Todo ello a pesar de que, en comunicado oficial del 22 de mayo, el Parlamento Europeo volvió a reiterar que "la acreditación no podrá comenzar hasta que no se hayan recibido las notificaciones oficiales de las autoridades nacionales con la lista de los diputados electos", esto es, que la inmunidad no se obtiene instantáneamente y que, en contra de lo esgrimido por las defensas del de Waterloo, Puigdemont necesitaría venir a España y recoger el acta ante la Junta Electoral Central en Madrid si quiere ocupar su escaño en Bruselas, cosa que no ocurrirá.

La inmunidad no se obtiene instantáneamente y, en contra de lo esgrimido por las defensas del de Waterloo, Puigdemont necesitaría venir a España

Idéntico lío el de Junqueras tras el 26-M. El líder de ERC cree que, "vistos los antecedentes, como mínimo podrá ir a la sesión constitutiva del Parlamento Europeo", prevista para el 2 de julio, ya que podrá cumplir los formalismos y recoger el acta de eurodiputado. Si ha podido hacerlo en el Congreso de los Diputados, e incluso intercambiar unas palabras con el mismísimo presidente Pedro Sánchez, ¿quién le impide hacer lo propio en Bruselas?

Es el 'cuanto peor, mejor' que impera en Cataluña desde hace nueve años. Como señalaba Esteban González Pons, los gestos que se están teniendo para con los presos acusados de rebelión y la "actitud indolente" de la presidencia de la Mesa en el polémico asunto de la suspensión crean un mal precedente y hacen muy difícil explicar a los "colegas europeos" que los diputados juzgados ante el Supremo son "unos golpistas". Que la Mesa, con el respaldo de PSOE, PP y Ciudadanos, decidiera este viernes suspender por fin a Junqueras, Jordi Sànchez, Jordi Turull y Josep Rull, aligera la presión sobre la Eurocámara.
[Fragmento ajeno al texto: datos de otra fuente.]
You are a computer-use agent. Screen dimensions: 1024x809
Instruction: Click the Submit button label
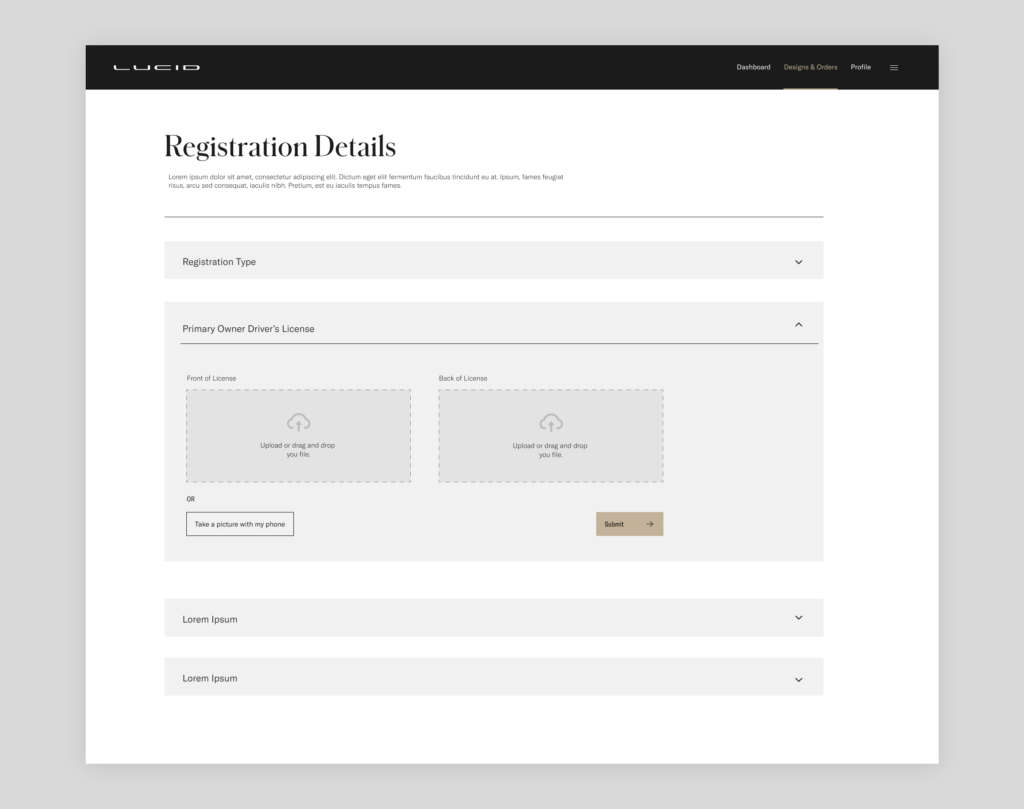coord(614,524)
Mientras Puigdemont campa a sus anchas en Bélgica, los cuatro diputados antes mencionados, más el senador Raül Romeva, continuarán en prisión preventiva. Los rostros sonrientes, abrazos, tuits y grabaciones en vídeo que se vieron durante la constitución del Congreso, trasunto de una Arcadia feliz, forman parte de un 'matrix' en el que nada es lo que parece.

Los rostros sonrientes, abrazos, tuits y grabaciones en vídeo que se vieron en el Congreso, forman parte de un 'matrix' en el que nada es lo que parece

He ahí la paradoja: lo que es bueno para Puigdemont no lo es para los presos secesionistas. Tampoco lo es para su partido, JxCAT, formación heredera de CDC. Al mismo tiempo que los electores premian al 'expresident' en las europeas, penalizan a su partido en el resto de urnas.

En las generales del 28 de abril, JxCAT ahondó en su ya depresiva tendencia bajista. Respecto a las legislativas de 2016, volvió a perder otro diputado, pasando de 8 a 7 escaños y bajando del 13,9% al 12,5%. La otrora fuerza hegemónica convergente se situó cuarta tras ERC, PSC y En Comú Podem. Un paupérrimo resultado que parece va a continuar en los comicios del 26-M.

En la formación se malician que, este domingo, perderán como mínimo dos de las cuatro diputaciones que ahora mismo ostentan, con lo que esto conlleva de merma de poder territorial y militantes convergentes que pasarán a engrosar las filas del paro.

"Ahora el elector está perdido. Tenemos a JxCAT, a PDeCAT, la Crida… Hay que reunificar este entorno y convertirnos en el PNV catalán"

El horizonte que les espera en los Ayuntamientos será similar. Les restarán alcaldías en beneficio de los de Esquerra. En Barcelona, serán irrelevantes. A pesar de la remontada de Artadi, el ayuntamiento se lo disputarán Ernest Maragall y Ada Colau, separados ambos por unos pocos miles de votos, según los últimos 'trackings'.

"El elector está perdido. Tenemos a JxCAT, a PDeCAT, la Crida… Hay que reunificar este entorno y convertirnos en el PNV catalán", comentan desde la antigua CDC. "A ERC le viene bien que demos esa imagen xenófoba y supremacista que muestran los medios porque así ellos pueden ir de posibilistas. Tenemos que hacer lo contrario. Este proceso solo será viable si lo capitanean figuras como Artur Mas con el visto bueno de Puigdemont".